You want to talk about practicality ? I'm going to talk about practicality. The practicality is that if you keep ignoring what 70 to 80 % of the population is wanting, you're going to destroy the republic anyway, either through making people cynical and indifferent due to seeing how their concerns are ignored, or making them radicalized and pushing them to vote for the only ones who make a focus of dealing on it - while the self-righteous lesson givers blame them about said concern instead.In the US the prospect of returning to the pre-Civil War status quo with regard to race is very real at this point - people of color will be considered effective nonpersons by the law, able to be detained into the (largely for-profit) immigration detention concentration-camp archipelago at the whim of any ICE officer. The actual real-world manifestations of anti-immigrant politics are quite enough reason to oppose it beyond any theoretical or moral-philosophical argument. Whatever benefit you imagine we would derive from removing the immigrant population is just massively outweighed by the damage caused by what would amount to the destruction of the republic itself.
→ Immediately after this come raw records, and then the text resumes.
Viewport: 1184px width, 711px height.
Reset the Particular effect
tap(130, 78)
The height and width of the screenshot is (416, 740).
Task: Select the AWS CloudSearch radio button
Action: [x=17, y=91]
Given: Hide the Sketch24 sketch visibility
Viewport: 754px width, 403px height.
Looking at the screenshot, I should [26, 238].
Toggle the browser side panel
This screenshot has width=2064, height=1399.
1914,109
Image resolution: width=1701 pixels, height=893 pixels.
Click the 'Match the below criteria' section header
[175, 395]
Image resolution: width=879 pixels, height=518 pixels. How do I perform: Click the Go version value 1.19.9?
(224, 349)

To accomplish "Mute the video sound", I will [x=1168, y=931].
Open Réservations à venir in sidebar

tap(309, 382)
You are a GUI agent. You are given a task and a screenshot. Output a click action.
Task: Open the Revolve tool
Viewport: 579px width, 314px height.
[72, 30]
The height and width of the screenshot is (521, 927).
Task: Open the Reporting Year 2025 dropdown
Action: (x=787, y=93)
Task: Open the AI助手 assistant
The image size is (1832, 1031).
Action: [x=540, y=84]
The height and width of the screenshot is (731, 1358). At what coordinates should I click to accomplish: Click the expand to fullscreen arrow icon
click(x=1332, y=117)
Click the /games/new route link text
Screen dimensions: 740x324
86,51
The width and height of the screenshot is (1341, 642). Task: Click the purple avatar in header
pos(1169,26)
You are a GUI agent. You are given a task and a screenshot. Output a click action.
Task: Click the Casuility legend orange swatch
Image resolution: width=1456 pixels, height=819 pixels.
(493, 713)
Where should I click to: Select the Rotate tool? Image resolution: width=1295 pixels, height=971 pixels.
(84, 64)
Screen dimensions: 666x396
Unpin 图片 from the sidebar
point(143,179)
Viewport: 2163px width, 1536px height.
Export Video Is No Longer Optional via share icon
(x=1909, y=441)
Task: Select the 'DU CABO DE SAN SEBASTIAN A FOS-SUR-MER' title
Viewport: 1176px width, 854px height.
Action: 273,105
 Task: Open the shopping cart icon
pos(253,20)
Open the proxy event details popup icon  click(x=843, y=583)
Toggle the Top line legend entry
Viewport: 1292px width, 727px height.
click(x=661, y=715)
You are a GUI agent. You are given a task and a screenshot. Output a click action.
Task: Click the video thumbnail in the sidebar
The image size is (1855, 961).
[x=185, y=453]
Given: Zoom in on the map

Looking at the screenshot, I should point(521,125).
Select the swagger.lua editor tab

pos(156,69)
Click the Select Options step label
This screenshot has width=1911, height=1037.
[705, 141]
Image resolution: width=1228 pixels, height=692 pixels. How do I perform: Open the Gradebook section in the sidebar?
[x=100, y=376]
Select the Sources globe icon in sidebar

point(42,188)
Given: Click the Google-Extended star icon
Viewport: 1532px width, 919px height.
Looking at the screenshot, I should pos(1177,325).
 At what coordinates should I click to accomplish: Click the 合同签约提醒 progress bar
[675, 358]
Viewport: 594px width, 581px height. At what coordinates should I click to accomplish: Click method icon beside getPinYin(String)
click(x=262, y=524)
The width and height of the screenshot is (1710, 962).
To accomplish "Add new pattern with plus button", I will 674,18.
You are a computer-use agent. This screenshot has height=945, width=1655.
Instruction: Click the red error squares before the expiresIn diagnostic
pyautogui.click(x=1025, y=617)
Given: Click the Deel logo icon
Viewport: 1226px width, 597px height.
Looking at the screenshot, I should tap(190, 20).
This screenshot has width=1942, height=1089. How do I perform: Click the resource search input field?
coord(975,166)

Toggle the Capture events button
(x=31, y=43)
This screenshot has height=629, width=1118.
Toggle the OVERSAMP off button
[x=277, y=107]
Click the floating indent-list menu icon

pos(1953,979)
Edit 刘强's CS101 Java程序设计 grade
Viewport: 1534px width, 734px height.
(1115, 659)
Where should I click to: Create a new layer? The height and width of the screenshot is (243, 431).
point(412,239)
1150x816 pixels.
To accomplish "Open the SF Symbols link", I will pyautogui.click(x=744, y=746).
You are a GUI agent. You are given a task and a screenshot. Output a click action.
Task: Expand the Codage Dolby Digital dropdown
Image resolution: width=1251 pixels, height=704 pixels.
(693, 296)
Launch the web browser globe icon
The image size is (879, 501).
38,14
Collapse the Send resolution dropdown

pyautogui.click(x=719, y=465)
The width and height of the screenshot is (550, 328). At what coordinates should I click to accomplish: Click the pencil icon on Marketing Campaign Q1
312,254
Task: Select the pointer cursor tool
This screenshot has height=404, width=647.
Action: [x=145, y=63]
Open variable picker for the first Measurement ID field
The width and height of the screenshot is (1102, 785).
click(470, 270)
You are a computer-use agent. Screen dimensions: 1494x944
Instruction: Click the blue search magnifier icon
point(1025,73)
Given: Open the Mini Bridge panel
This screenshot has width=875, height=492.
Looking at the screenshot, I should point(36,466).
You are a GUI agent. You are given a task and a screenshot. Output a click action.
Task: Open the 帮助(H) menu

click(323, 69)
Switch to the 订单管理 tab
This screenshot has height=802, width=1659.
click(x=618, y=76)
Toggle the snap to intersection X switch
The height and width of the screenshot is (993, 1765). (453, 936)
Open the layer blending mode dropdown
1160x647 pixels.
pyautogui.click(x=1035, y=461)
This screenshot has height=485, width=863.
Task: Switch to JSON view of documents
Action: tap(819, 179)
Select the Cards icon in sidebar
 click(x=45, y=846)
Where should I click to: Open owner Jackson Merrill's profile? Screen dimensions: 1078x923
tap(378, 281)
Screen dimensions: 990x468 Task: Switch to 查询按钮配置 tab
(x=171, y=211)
That's what's at risk of happening right now in Europe. In France specifically, far-right went from a fringe of 5-10 % raving extremists in the 1990s to by now the first party by far (30 to 40 % of the electorate), predicted to win against every other candidate in the next presidential (the most resounding defeat being polled to be inflicted by 75 % to 25 % on the very guy who is the closest to your political leaning, BTW).
So what's worse : actually dealing with what the vast majority of the population considers a problem, and do it in a way that limits the damage, or pretend it's not a problem because only racists and fascists see it as a problem, and ending up with the actual true fascists and racists dealing it in the way they see fit ? Or maybe just bet on chancing on having someone who is loud in claims but timid in actions (like Meloni, who manage to make a grand show of actually doing nothing), which feels like a really, really responsible way of dealing with it all ?
Because obviously, as I pointed before, your opinion about how countries are not legitimate and people have no right to own their land, are simply not shared by the vast majority of the world, so if you're going to worry about practical consequences, you might wonder about how responsible it is to act as if it were the one and only legitimate way.
And all that is not even taking into account of the moral problem of ignoring three quarter to four fifth of your population in a democracy (which is certainly something pretty huge, and not just the easy-to-dismiss "bah they're fascist, ignore them" you rely upon each time the subject comes on the table). Not because I don't think it's not a problem, mind you (my position is actually that it is the MAIN problem, democracy that doesn't listen to what its people want is not a democracy to begin with), but you seem to simply bounce off any of it by saying that we should ignore democracy when it goes against your wishes, so, well, let's remember that the practical consequences are also going against your wishes.